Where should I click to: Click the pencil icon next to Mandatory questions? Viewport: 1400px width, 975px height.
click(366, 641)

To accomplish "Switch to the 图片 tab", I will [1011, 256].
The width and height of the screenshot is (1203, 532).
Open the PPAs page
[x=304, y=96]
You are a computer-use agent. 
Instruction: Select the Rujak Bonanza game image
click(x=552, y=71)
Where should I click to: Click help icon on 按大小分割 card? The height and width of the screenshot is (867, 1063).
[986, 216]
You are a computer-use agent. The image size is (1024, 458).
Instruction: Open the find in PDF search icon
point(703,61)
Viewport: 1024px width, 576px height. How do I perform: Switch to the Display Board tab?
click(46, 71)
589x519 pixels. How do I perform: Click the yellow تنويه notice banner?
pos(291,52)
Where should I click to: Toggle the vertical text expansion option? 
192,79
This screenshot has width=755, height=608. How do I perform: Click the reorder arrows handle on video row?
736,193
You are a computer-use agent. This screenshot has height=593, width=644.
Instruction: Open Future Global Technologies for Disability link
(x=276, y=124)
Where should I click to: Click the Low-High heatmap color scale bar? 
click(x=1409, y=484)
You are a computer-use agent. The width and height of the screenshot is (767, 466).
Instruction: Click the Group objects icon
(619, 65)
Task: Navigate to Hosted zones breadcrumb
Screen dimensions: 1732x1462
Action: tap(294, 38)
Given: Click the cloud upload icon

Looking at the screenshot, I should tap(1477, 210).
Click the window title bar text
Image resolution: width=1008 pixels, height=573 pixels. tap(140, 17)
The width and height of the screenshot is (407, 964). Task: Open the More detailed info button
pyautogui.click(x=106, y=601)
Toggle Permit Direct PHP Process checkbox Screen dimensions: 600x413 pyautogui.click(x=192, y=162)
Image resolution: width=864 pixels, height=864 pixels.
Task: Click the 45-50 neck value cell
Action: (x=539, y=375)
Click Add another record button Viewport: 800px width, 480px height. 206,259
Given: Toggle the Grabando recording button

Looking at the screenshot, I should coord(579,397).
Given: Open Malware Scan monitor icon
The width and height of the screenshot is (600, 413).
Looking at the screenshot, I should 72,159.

#### About this task
Retype the entries exactly, including every line.

#### Task solution
Where should I click to: Click the pencil icon next to Mandatory questions? Viewport: 1400px width, 975px height.
click(366, 641)

To accomplish "Switch to the 图片 tab", I will [1011, 256].
The width and height of the screenshot is (1203, 532).
Open the PPAs page
[x=304, y=96]
You are a computer-use agent. 
Instruction: Select the Rujak Bonanza game image
click(x=552, y=71)
Where should I click to: Click help icon on 按大小分割 card? The height and width of the screenshot is (867, 1063).
[986, 216]
You are a computer-use agent. The image size is (1024, 458).
Instruction: Open the find in PDF search icon
point(703,61)
Viewport: 1024px width, 576px height. How do I perform: Switch to the Display Board tab?
click(46, 71)
589x519 pixels. How do I perform: Click the yellow تنويه notice banner?
pos(291,52)
Where should I click to: Toggle the vertical text expansion option? 
192,79
This screenshot has width=755, height=608. How do I perform: Click the reorder arrows handle on video row?
736,193
You are a computer-use agent. This screenshot has height=593, width=644.
Instruction: Open Future Global Technologies for Disability link
(x=276, y=124)
Where should I click to: Click the Low-High heatmap color scale bar? 
click(x=1409, y=484)
You are a computer-use agent. The width and height of the screenshot is (767, 466).
Instruction: Click the Group objects icon
(619, 65)
Task: Navigate to Hosted zones breadcrumb
Screen dimensions: 1732x1462
Action: tap(294, 38)
Given: Click the cloud upload icon

Looking at the screenshot, I should tap(1477, 210).
Click the window title bar text
Image resolution: width=1008 pixels, height=573 pixels. tap(140, 17)
The width and height of the screenshot is (407, 964). Task: Open the More detailed info button
pyautogui.click(x=106, y=601)
Toggle Permit Direct PHP Process checkbox Screen dimensions: 600x413 pyautogui.click(x=192, y=162)
Image resolution: width=864 pixels, height=864 pixels.
Task: Click the 45-50 neck value cell
Action: (x=539, y=375)
Click Add another record button Viewport: 800px width, 480px height. 206,259
Given: Toggle the Grabando recording button

Looking at the screenshot, I should coord(579,397).
Given: Open Malware Scan monitor icon
The width and height of the screenshot is (600, 413).
Looking at the screenshot, I should 72,159.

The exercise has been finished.